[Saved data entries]
☆ ☆ ☆ ☆ ☆ ☆ ☆

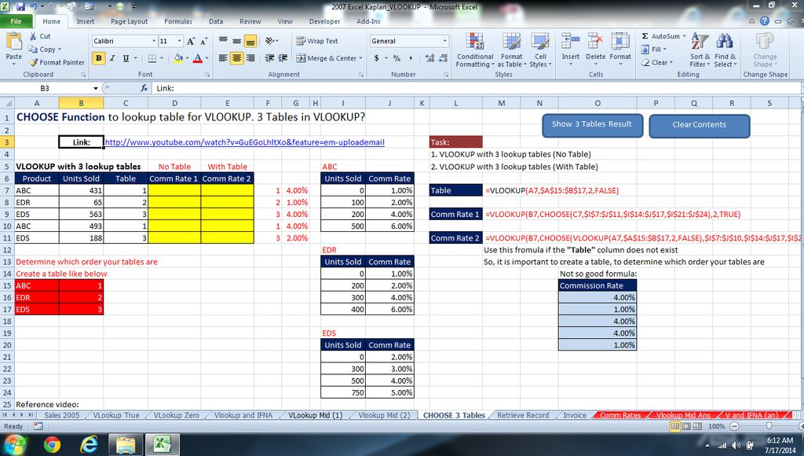Toggle Italic formatting

(x=112, y=58)
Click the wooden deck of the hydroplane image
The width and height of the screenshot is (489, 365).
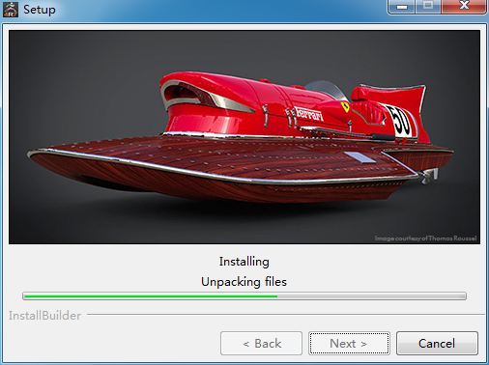pos(225,154)
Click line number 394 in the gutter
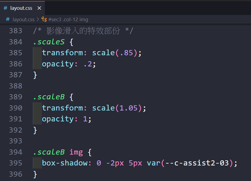The image size is (251, 181). (16, 152)
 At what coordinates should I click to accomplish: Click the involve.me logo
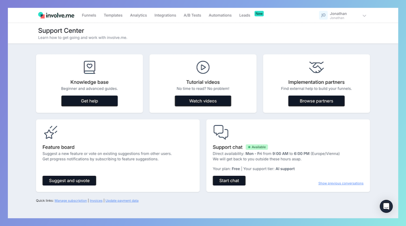pos(56,15)
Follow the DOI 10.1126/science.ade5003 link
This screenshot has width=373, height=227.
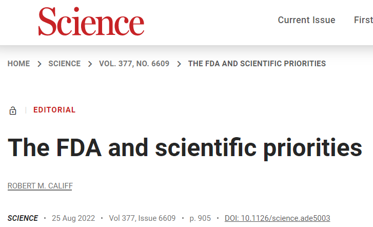point(277,218)
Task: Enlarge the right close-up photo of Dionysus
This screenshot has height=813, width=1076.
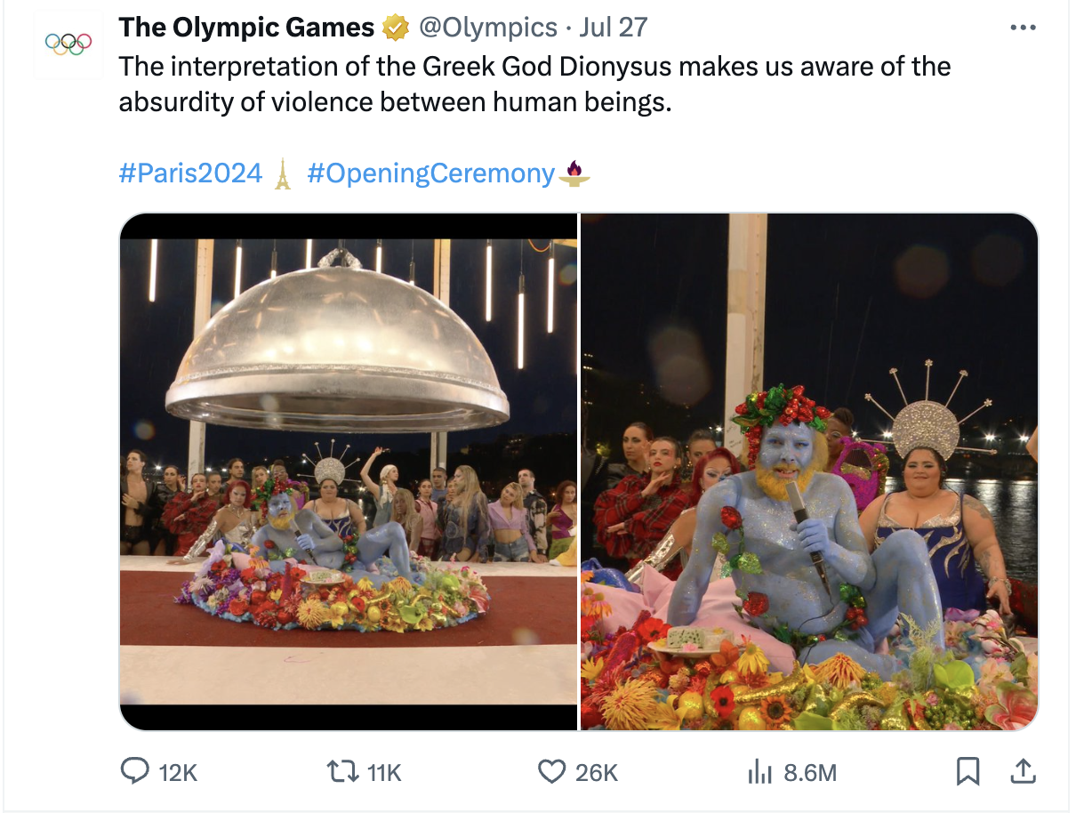Action: click(809, 471)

☆ ☆ ☆ ☆ ☆ ☆ ☆

[Work item] Only the lines from the line with "Task: Enlarge the" through the end of the entries above, copied exactly and with both ends included, belong in the response; the pictures do not.

[Output of the exercise]
Task: Enlarge the right close-up photo of Dionysus
This screenshot has height=813, width=1076.
Action: click(809, 471)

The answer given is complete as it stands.